Intervention de Charles de Courson

Réunion du mercredi 20 février 2019 à 9h30
Commission des finances, de l'économie générale et du contrôle budgétaire

Photo issue du site de l'Assemblée nationale ou de WikipediaCharles de Courson :

La proposition de loi est apparemment populaire, puisque 77 % de nos concitoyens sont pour le rétablissement de l'ISF. On peut s'étonner que 23 % soient contre, car seuls 1 % des contribuables le payaient : 22 % s'opposent donc à cette mesure pour des raisons de fond sur lesquelles je voudrais revenir.

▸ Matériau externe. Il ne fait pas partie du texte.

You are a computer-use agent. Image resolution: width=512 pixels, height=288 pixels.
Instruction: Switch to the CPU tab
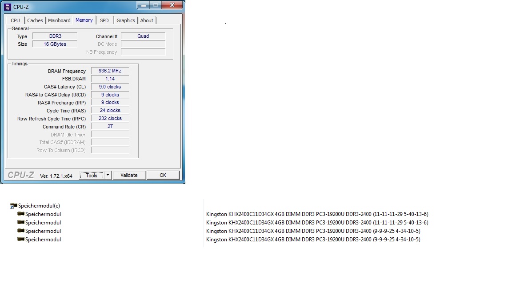click(x=15, y=20)
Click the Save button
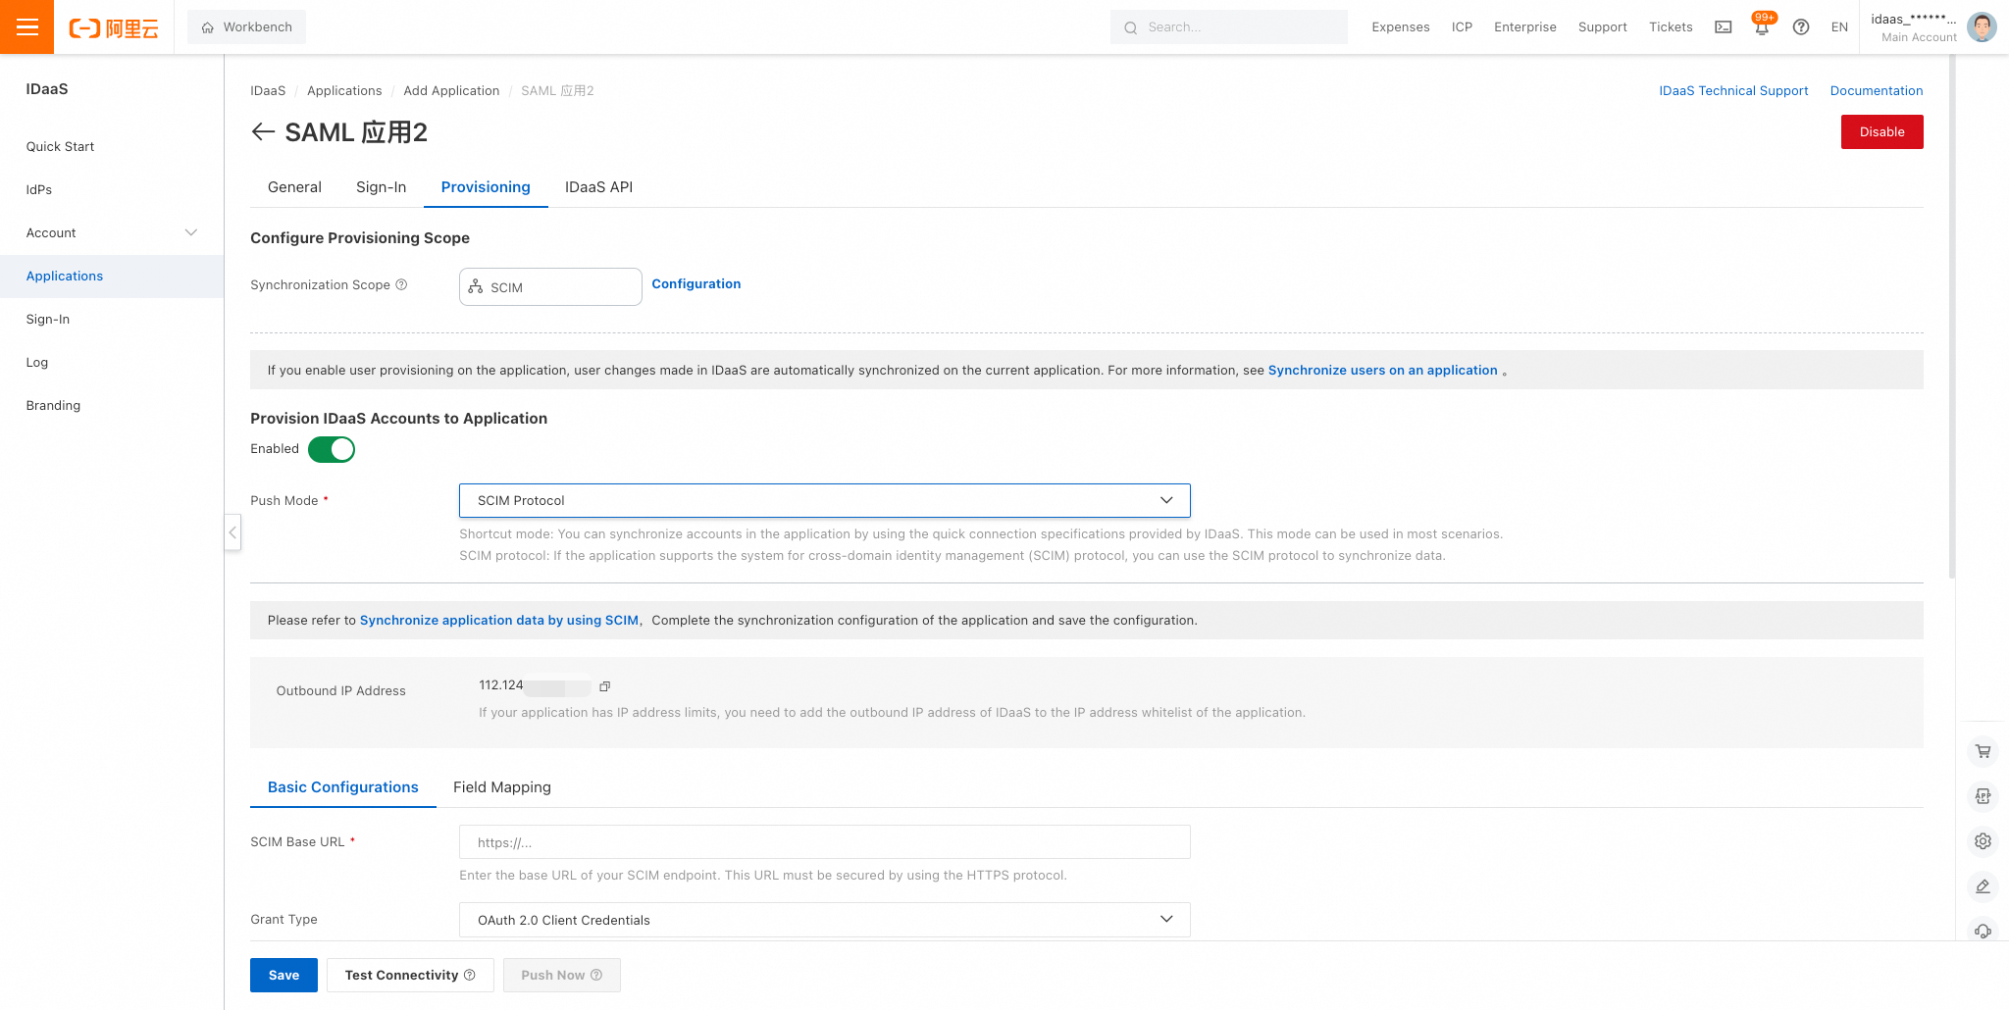 pos(283,975)
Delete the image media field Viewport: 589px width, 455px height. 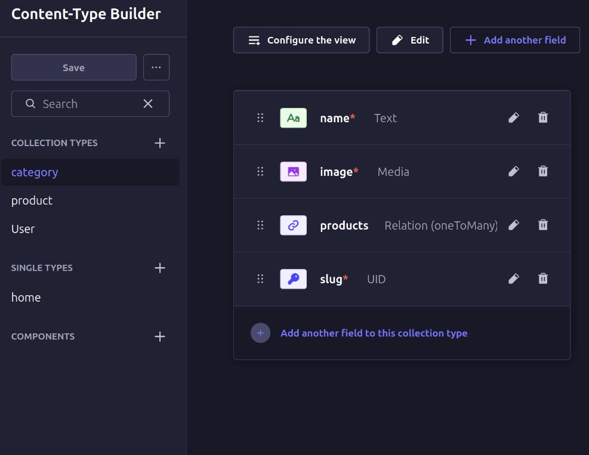click(x=542, y=171)
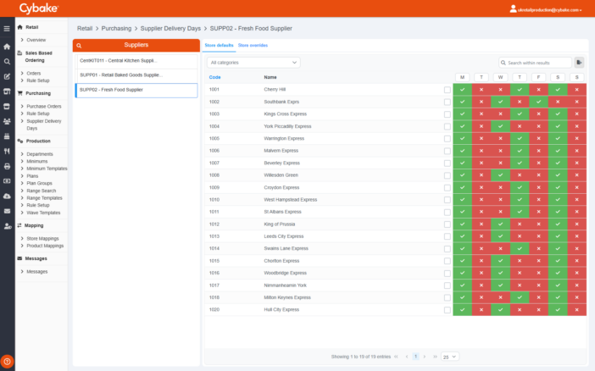
Task: Click the Search within results field
Action: (535, 63)
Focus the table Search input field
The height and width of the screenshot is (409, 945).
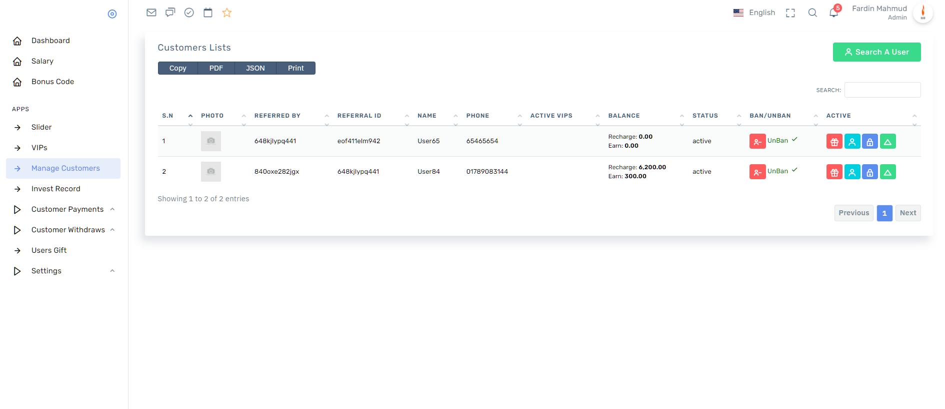pyautogui.click(x=883, y=90)
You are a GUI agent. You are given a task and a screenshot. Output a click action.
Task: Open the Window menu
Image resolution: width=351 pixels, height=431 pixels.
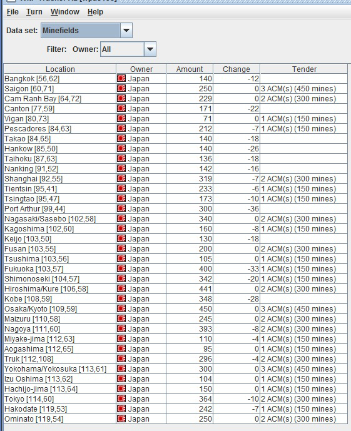(65, 12)
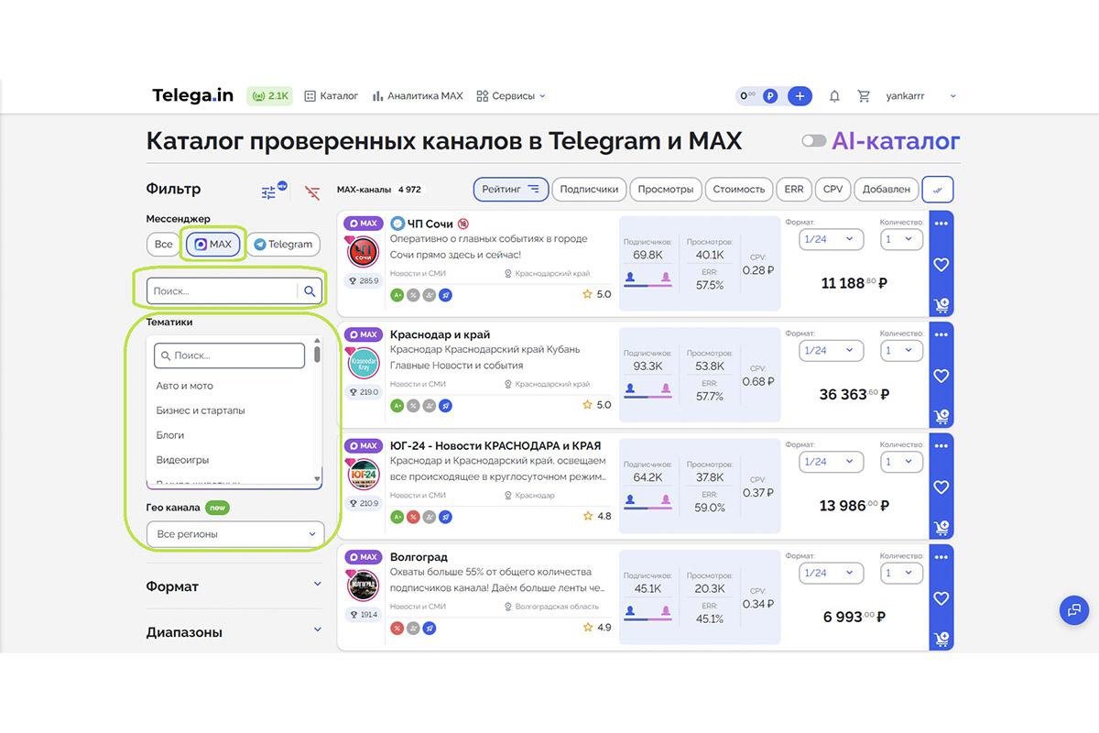Open the 1/24 format dropdown on ЧП Сочи card
1099x733 pixels.
(830, 238)
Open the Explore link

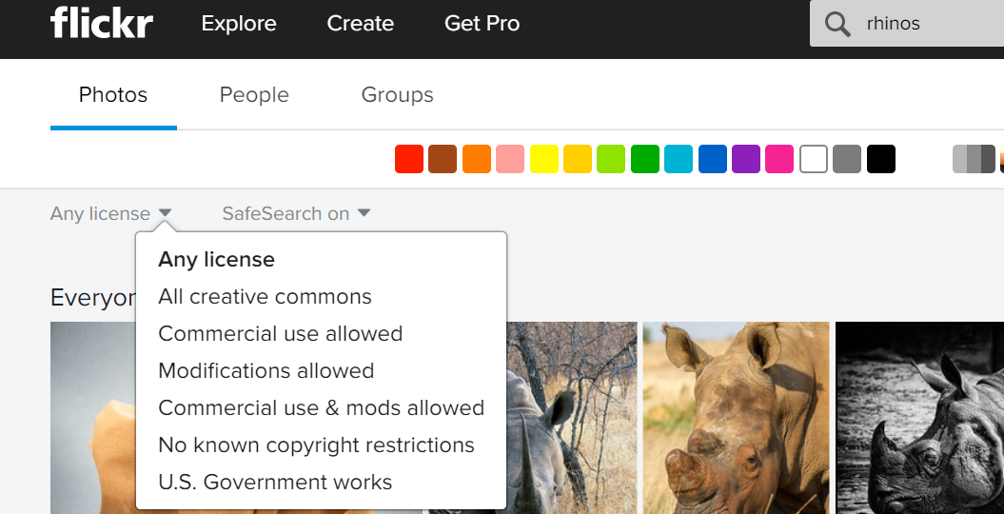click(x=239, y=24)
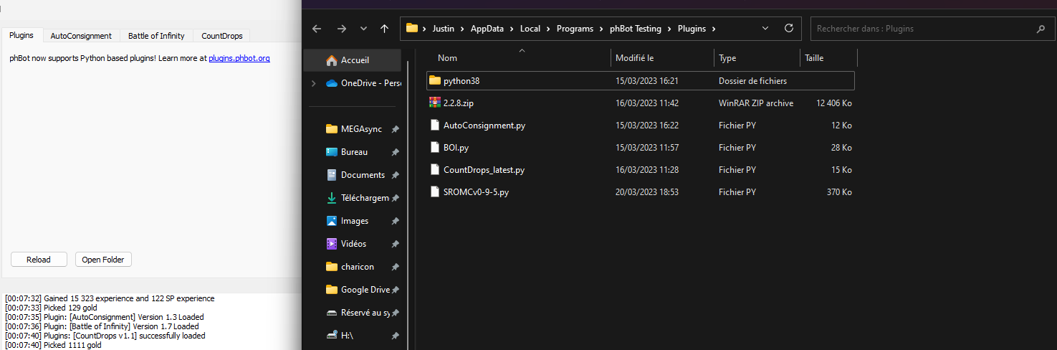Open the plugins.phbot.org link
The width and height of the screenshot is (1057, 350).
pyautogui.click(x=239, y=58)
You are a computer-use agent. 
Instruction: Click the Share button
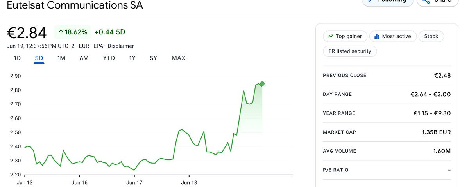[x=437, y=1]
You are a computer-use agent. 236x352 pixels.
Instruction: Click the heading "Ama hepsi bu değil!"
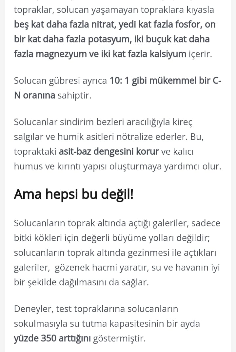tap(74, 194)
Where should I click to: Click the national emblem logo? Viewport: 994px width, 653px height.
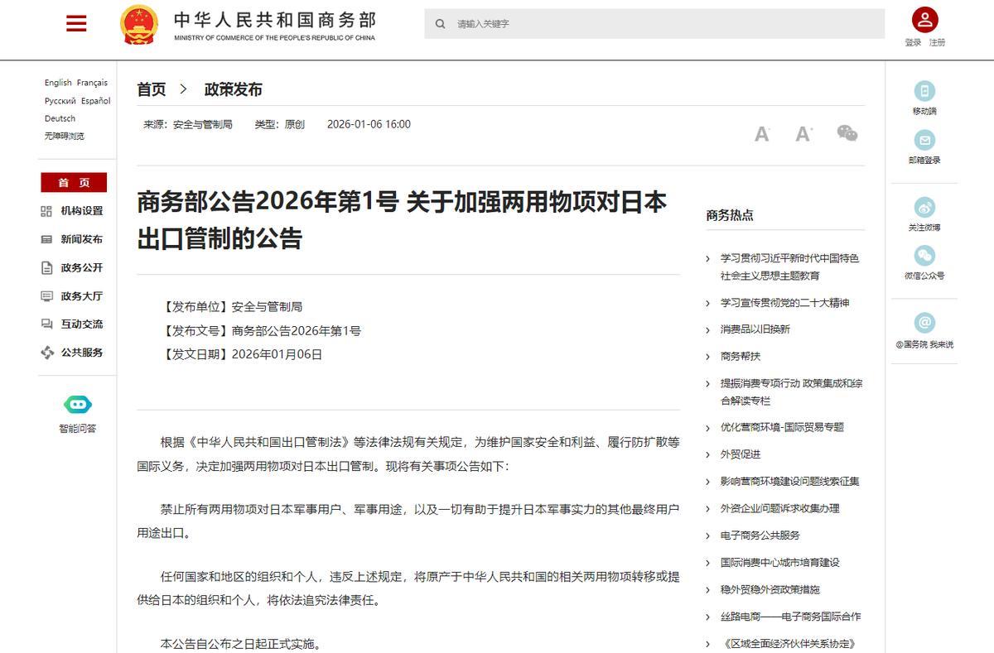(x=138, y=25)
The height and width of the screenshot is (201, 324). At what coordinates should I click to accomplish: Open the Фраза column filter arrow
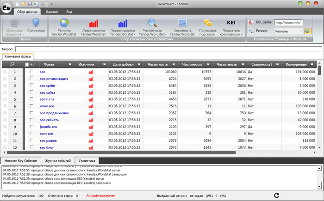point(69,65)
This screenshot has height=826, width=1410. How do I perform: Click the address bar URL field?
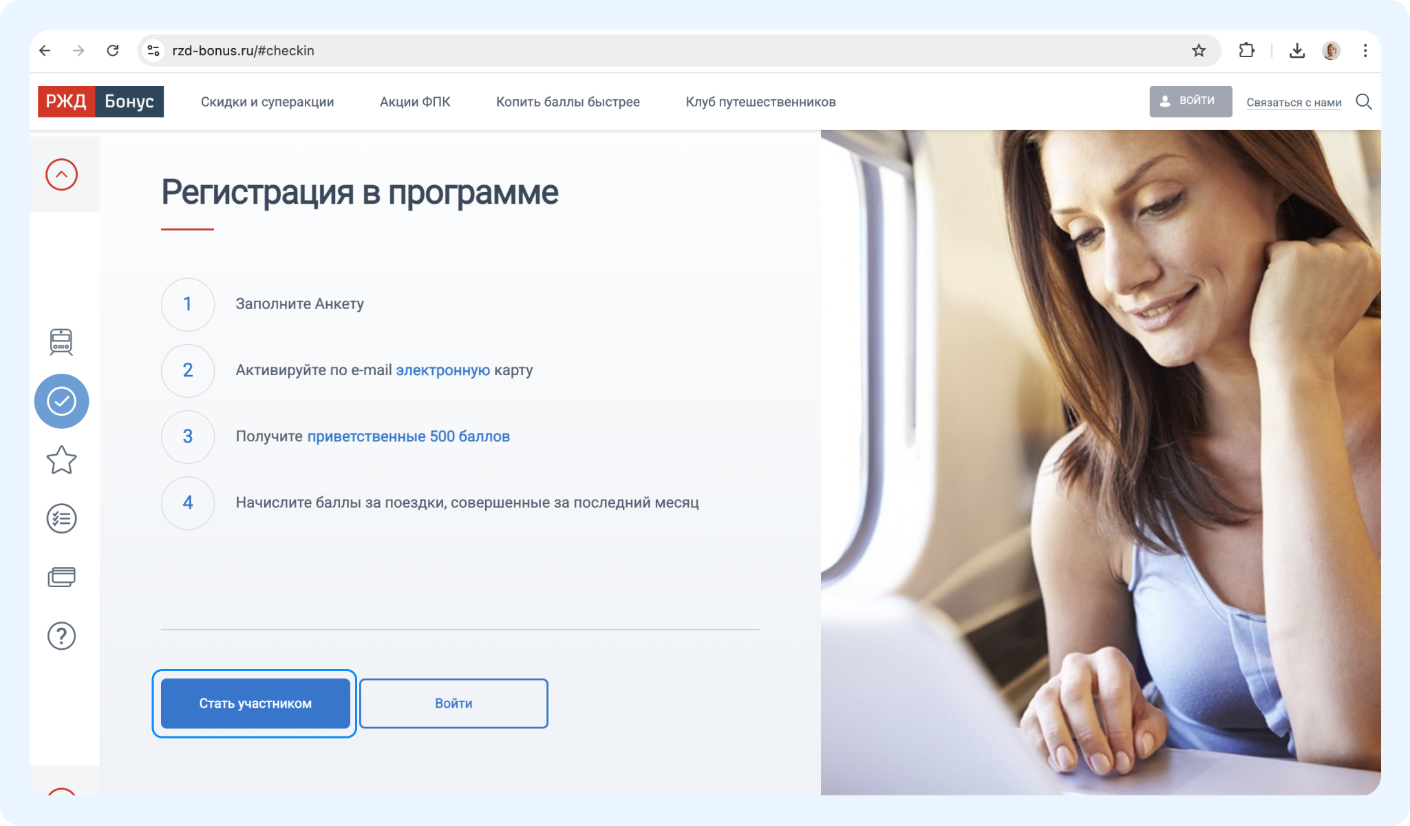coord(619,50)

Autre observation, l'exposé des motifs ne comporte aucune analyse internationale. C'est quand même assez curieux : nous sommes dans un monde ouvert où il existe une liberté de circulation des capitaux. Par ailleurs, le rapporteur n'a pas évoqué la question, toute simple, de savoir pourquoi tous les pays, sauf la France, ont supprimé leur impôt sur le capital, les derniers à l'avoir fait ayant été, me semble-t-il, les Allemands, à la suite d'une décision de leur Cour constitutionnelle.

Cet impôt est une puissante machine à détruire le tissu des PME et à accentuer la concentration économique au profit de monopoles ou d'oligopoles. Il est assez surprenant qu'un éminent membre du parti communiste plaide pour le rétablissement d'un impôt qui entraînerait une hyperconcentration du grand capital. J'avais cru comprendre que ce parti s'était converti à l'idée qu'il faut encourager et maintenir le tissu des PME et des ETI.

L'ISF, dans son ancienne formule, que vous voulez rétablir à l'identique, est-il un impôt juste ? La réponse est négative.

À la suite de négociations entre André Bettencourt et François Mitterrand, on a inventé l'exonération de l'outil de travail afin que Liliane Bettencourt soit exonérée sur la quasi-totalité de sa fortune, avec un certain nombre d'autres personnes. Votre texte rétablirait l'exonération pour les grandes fortunes.

Vous ne l'avez pas dit, mais je rappelle que sur les cinquante plus grandes fortunes françaises du temps de l'ISF, onze ne payaient rien, dont Liliane Bettencourt, première fortune du pays, et que les trente-neuf autres payaient à peine 10 %. Comment ? En raison d'un problème, effleuré par l'exposé des motifs, qui est la défense du droit de propriété par le Conseil constitutionnel.

Ce dernier estime en effet qu'au-delà de 70 %, pour faire simple – le chiffre n'a jamais été précisé –, la somme de l'ISF, de l'IR, de la CSG et des impôts fonciers ne peut pas aller au-delà de 70 %, en taux marginal. On peut être pour ou contre, mais c'est la position du Conseil constitutionnel.

Qu'ont fait les onze plus grandes fortunes françaises pour échapper totalement à l'ISF ? C'est très simple : on constitue une société holding familiale et on ne distribue rien, mais on vend de temps en temps quelques actifs. Par conséquent, il s'agit d'un impôt fondamentalement injuste.

Le problème, avec la contrainte constitutionnelle que je viens d'évoquer, est que votre proposition concernant l'ISF et visant à augmenter de 5 points le taux marginal de l'IR, outre la question du nombre de tranches, est vraiment très « limite ». Il faut veiller à l'articulation entre l'IR, l'impôt sur la détention de patrimoine et celui sur sa transmission, c'est-à-dire les droits de succession. Or vous ne le faites pas. Je pense que si l'on devait un jour rétablir un impôt sur le patrimoine, ou plus exactement sur les valeurs mobilières – il reste l'IFI –, c'est cela qu'il faudrait faire. On doit rendre l'impôt sur le capital déductible des droits de succession.